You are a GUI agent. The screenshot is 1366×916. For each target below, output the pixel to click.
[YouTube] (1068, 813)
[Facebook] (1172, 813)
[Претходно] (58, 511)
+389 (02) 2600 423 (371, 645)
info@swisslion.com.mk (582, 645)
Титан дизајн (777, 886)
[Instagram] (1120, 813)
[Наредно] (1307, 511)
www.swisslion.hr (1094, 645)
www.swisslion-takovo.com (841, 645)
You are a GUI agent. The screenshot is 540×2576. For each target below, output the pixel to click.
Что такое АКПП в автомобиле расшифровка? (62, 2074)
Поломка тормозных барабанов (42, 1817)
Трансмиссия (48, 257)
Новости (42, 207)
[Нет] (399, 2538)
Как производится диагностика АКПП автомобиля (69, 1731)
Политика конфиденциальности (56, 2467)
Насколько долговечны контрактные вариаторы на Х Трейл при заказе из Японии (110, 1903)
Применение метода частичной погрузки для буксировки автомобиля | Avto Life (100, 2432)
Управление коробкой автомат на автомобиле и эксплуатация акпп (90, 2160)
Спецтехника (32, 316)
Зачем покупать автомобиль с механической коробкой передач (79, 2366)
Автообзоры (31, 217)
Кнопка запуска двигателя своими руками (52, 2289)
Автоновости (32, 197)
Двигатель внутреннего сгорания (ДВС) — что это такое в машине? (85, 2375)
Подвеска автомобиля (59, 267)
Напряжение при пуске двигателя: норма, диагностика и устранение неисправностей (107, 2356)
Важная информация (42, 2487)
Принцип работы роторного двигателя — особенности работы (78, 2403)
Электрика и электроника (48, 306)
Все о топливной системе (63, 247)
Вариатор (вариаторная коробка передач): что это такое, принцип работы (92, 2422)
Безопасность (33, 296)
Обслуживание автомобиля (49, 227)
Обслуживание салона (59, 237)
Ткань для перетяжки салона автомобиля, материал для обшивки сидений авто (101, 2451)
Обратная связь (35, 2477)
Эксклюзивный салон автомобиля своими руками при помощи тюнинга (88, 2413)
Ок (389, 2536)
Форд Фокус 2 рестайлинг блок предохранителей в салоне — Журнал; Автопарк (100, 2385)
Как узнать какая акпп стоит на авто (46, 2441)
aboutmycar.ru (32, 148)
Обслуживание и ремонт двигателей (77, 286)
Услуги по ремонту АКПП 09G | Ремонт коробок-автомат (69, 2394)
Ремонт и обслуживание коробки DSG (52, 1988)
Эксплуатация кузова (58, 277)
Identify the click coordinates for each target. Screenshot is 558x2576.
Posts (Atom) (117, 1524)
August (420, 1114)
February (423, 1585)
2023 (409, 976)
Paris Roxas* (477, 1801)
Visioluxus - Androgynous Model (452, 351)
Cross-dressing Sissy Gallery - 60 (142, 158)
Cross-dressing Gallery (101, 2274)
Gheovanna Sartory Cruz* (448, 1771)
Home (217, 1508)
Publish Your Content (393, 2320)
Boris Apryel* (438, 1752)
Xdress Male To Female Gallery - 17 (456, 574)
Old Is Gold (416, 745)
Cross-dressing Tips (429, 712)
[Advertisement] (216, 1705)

_TASK DESCRIPTION_. Among the lines of the material, find those that hold the word "такое" and copy them.

_EXPECTED ANSWER_.
Что такое АКПП в автомобиле расшифровка? (62, 2074)
Двигатель внутреннего сгорания (ДВС) — что это такое в машине? (85, 2375)
Вариатор (вариаторная коробка передач): что это такое, принцип работы (92, 2422)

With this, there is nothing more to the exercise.